Wenn jede Frage mit eine Ja beantwortet werden kann, dann liegt grundsätzlich Agilität vor.

So einfach ist das :-) Dazu müssen Sie - aus meiner Sicht - nicht Martin Fowler anrufen und fragen, ob er Agilität erkennt.

Sie können jetzt selbst beurteilen, ob Agilität etwas bringt. Wenn ein Vorhaben inkrementell, lernend und unmittelbar durchgeführt wird, aber sich kein Erfolgsmesswert verbessert… dann nützt ihm Agilität nichts. Dann kann man auch wieder wie früher arbeiten, falls das irgendwelche Vorteile haben sollte. [4]

Und Sie können überlegen, ob gewisse Methoden agil sind oder inwiefern sie der Agilität dienen. Fragen Sie, wie sie das Lernen oder die Unmittelbarheit oder die Lieferung von Inkrementen unterstützen.

Wenn Sie mögen, übernehmen Sie meine Definition von Agilität. Und wenn nicht, dann lassen Sie uns drüber reden, was fehlt. Ich behaupte nicht mal, dass sie gut sei jenseits dessen, dass ich sie für mich praktisch finde. [5] Ich sage nur, dass es überhaupt eine Definition ist und damit das Minimum, was wir von einem Ansatz zur Softwareentwicklung erwarten können.

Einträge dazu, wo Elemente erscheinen
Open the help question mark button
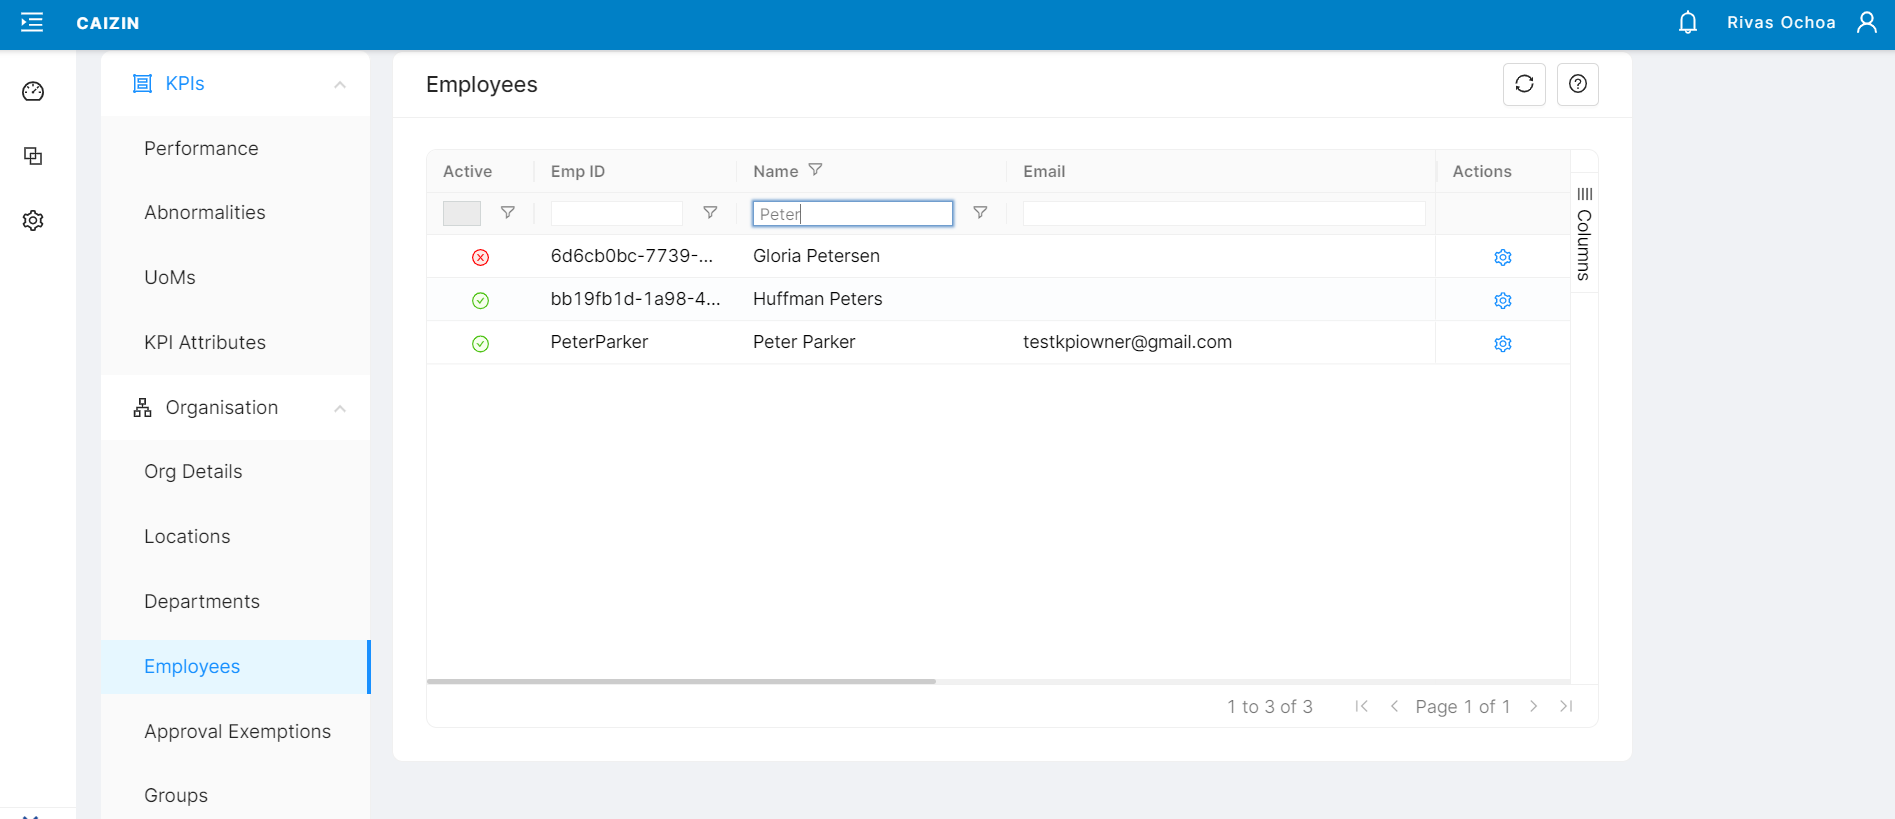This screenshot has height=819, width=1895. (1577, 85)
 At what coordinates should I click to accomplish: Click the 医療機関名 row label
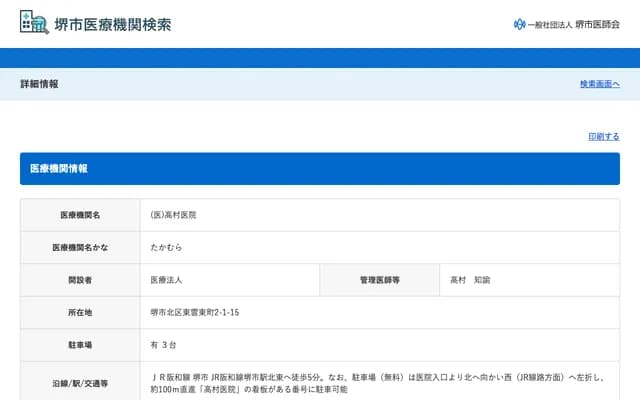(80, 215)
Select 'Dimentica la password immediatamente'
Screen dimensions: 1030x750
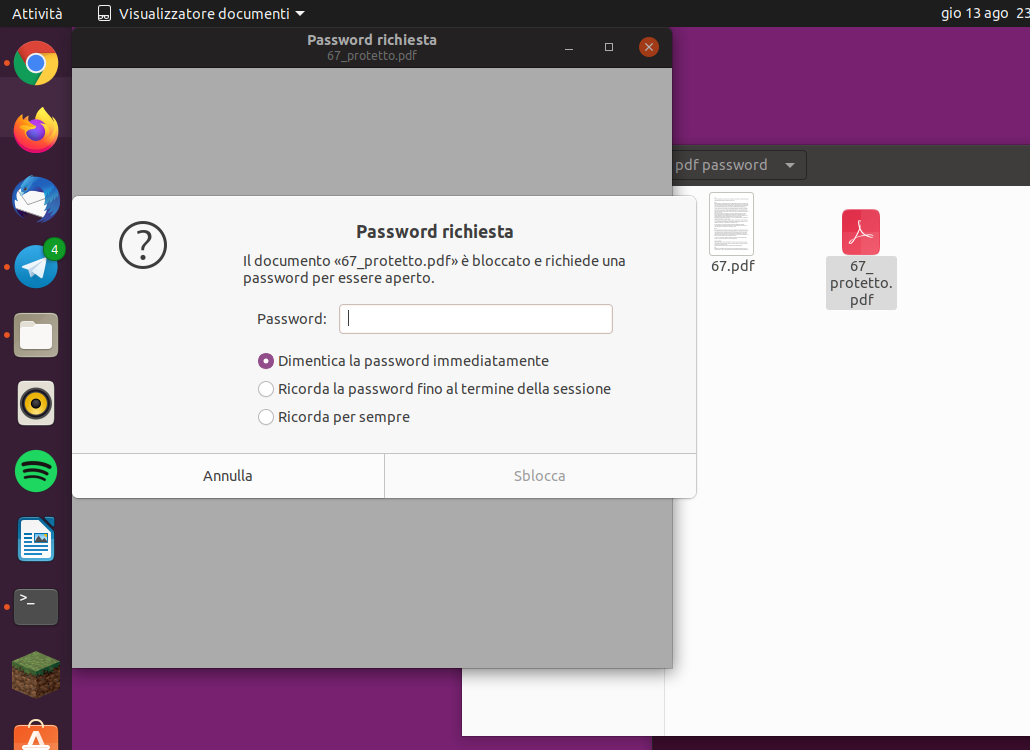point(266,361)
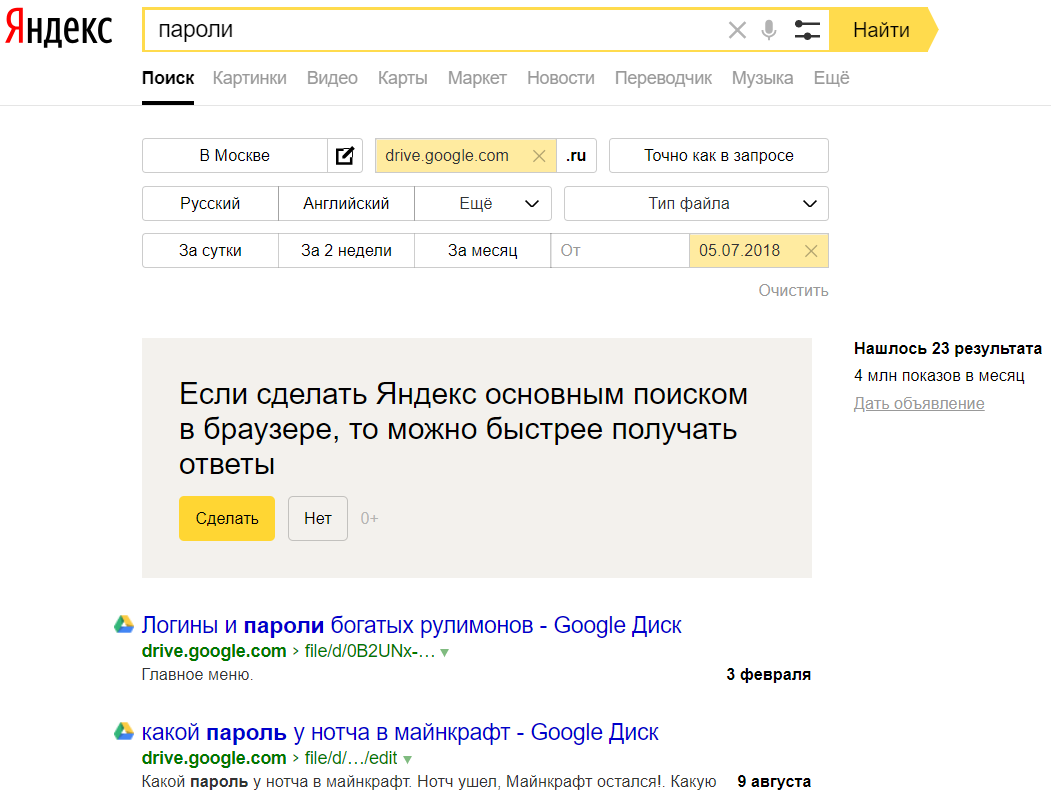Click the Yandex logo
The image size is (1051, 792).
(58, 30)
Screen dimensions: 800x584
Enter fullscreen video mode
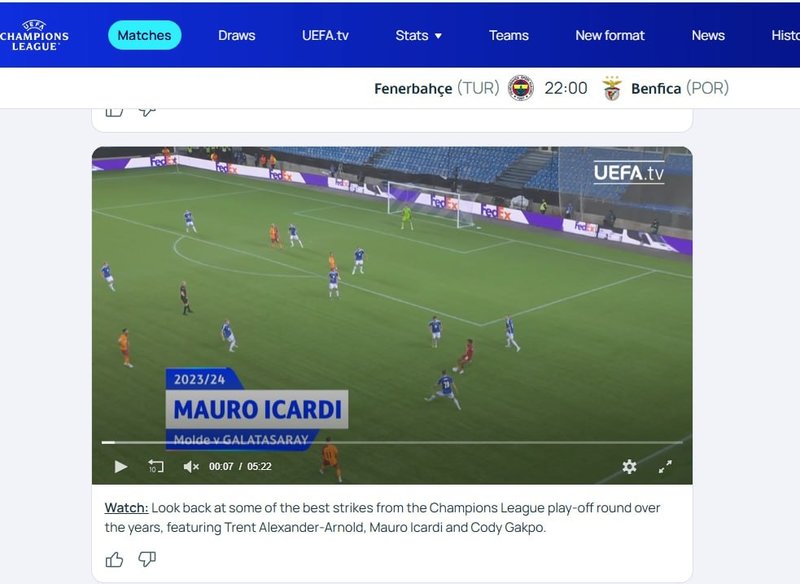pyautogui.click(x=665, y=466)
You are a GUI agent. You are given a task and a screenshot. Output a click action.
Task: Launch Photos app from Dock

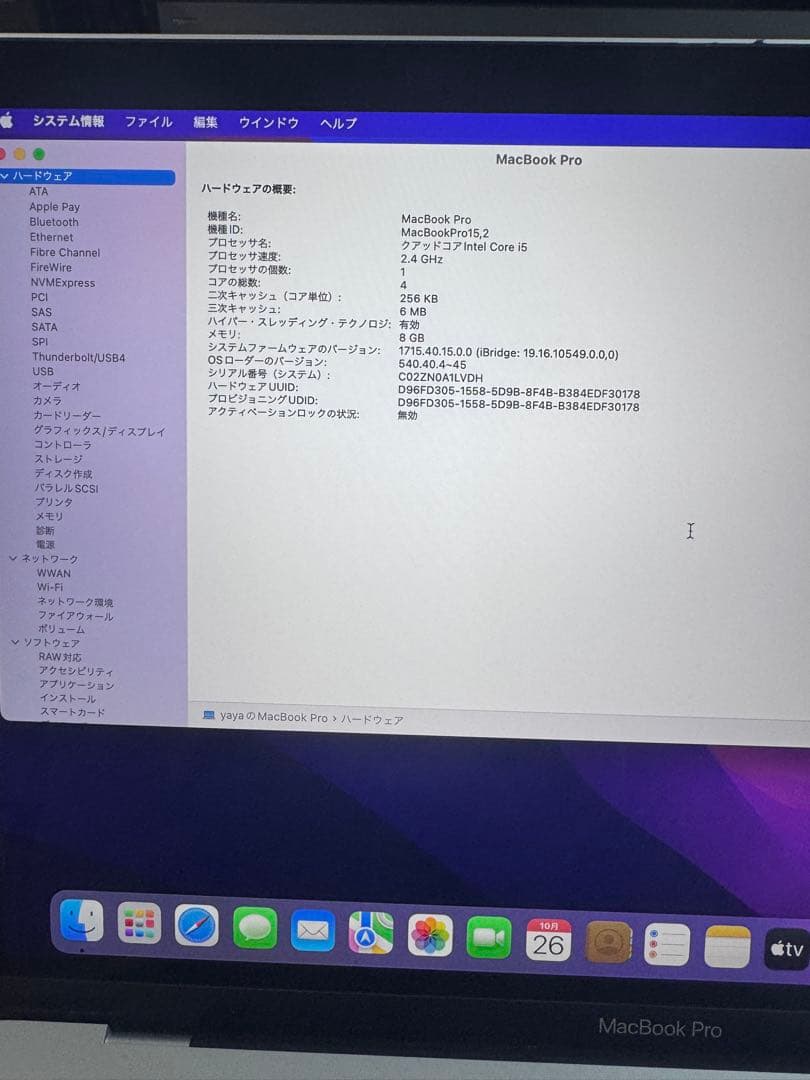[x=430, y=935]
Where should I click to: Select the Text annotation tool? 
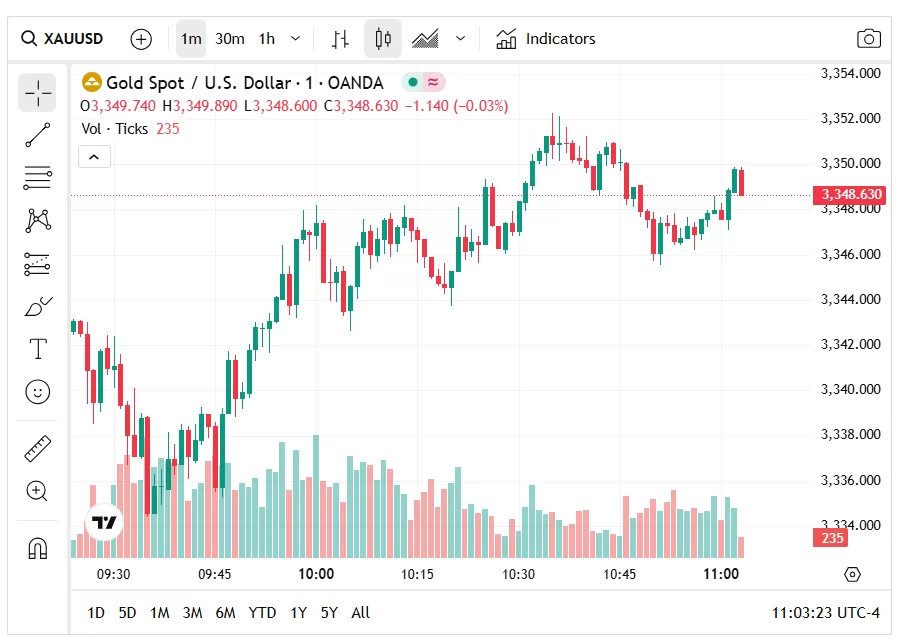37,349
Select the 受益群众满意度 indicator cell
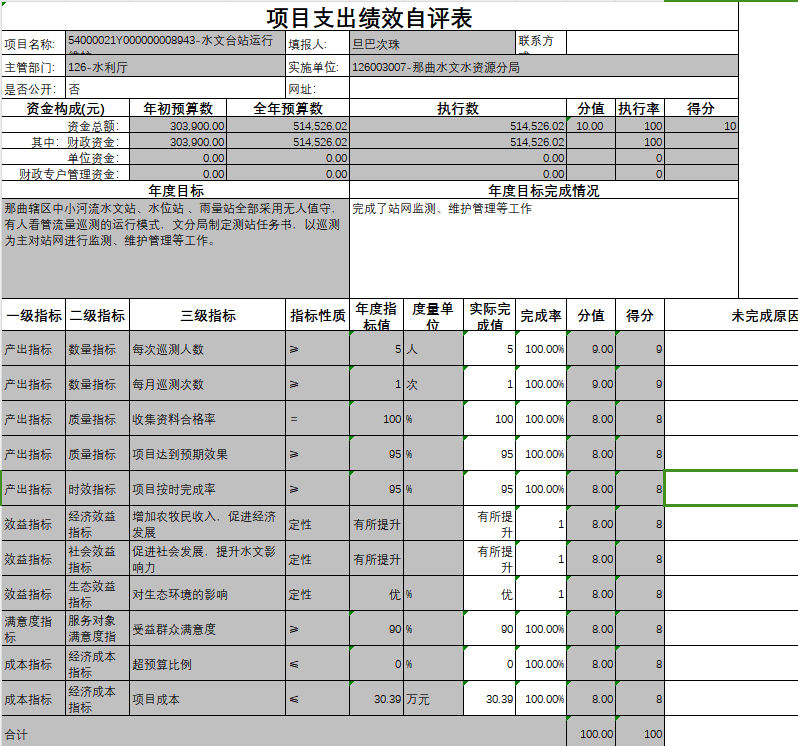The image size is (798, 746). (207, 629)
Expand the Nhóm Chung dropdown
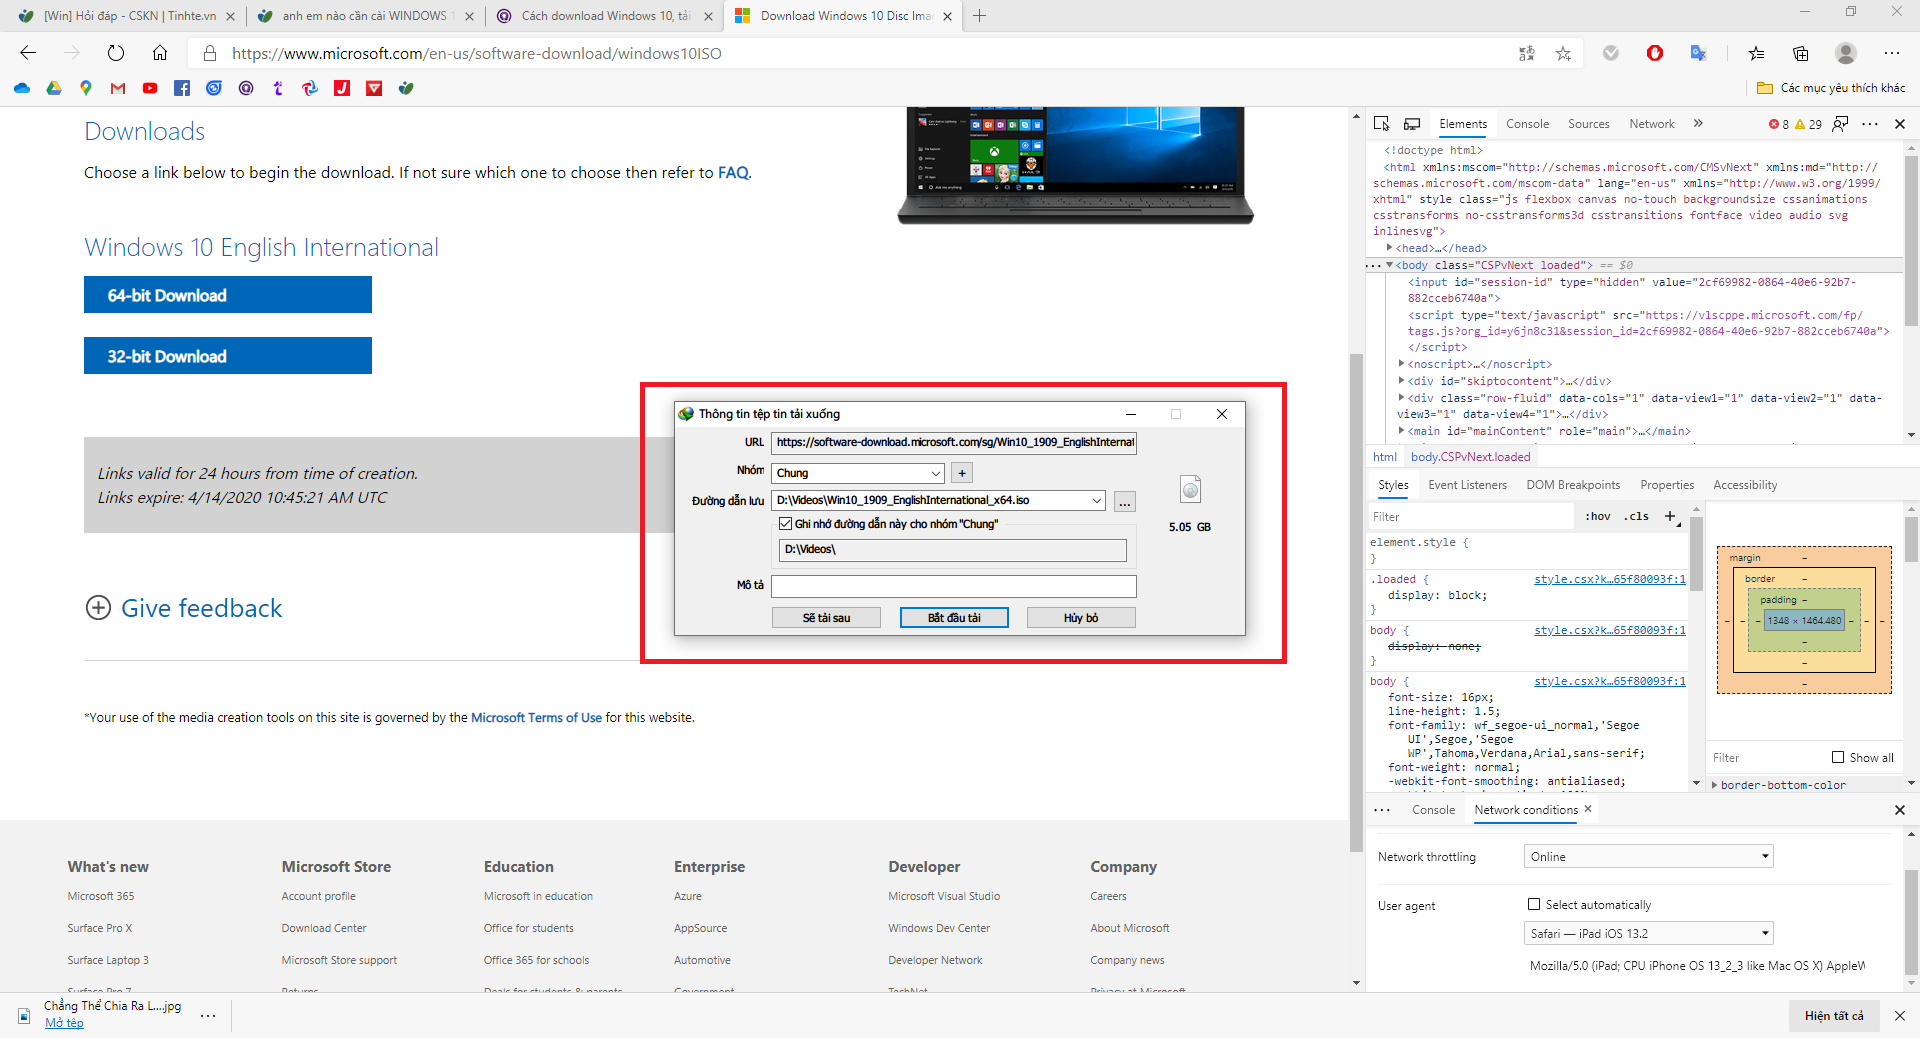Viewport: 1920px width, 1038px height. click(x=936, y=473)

**Gestellte Aufgaben**
A: Gib in den Zeilen alles von der Zeile mit „Where should I“ bis zur letzten Zeile als nummerierte Liste wieder. Lass Leerzeilen und die Bilder dabei weg.
B: Schreib den Auszug über Agilität nach seinem letzten Satz weiter.

**Gegebene Antworten**
A:
1. Where should I click to: Select the Text annotation tool? 
2. 37,349
3. Select the 受益群众满意度 indicator cell
4. The image size is (798, 746). (207, 629)
5. Expand the Nhóm Chung dropdown
6. Viewport: 1920px width, 1038px height. click(x=936, y=473)

B:
Fußnoten

[1] Wie umfangreich ein solcher Plan ist, sei dahingestellt. Er mag für Triviales quasi nicht existent sein, so dass die Codierung gleich starten kann. Für anderes mag dann aber durchaus etwas Nachdenken/Entwurf angezeigt. Die Agilität sagt nicht, wieviel Planung nötig ist. Das ist nicht ihr Thema. Sie beschränkt sich auf die Anerkennung von Phasen in der Herstellung von Inkrementen. Wieviele und welche Phasen das sind… ist eine Sache des Herstellungsprozesses. Der sieht für Software anders aus als für ein Auto.

[2] Zu meiner Liste von Agilitätskriterien gehörte zunächst auch noch “Haldenreduziert”. Damit wollte ich dem Aversion gegen “B*UF” (Big {Design, Documentation, …} Up Front) Ausdruck geben. Inzwischen sehe ich es aber so, dass auch das nur eine Folge der Lernwilligkeit ist. Große Halden an Anforderungen, Entwürfen usw. erzeugen einfach Trägheit, die das Lernen behindern. Sie reduzieren die Lernschleifenfrequenz.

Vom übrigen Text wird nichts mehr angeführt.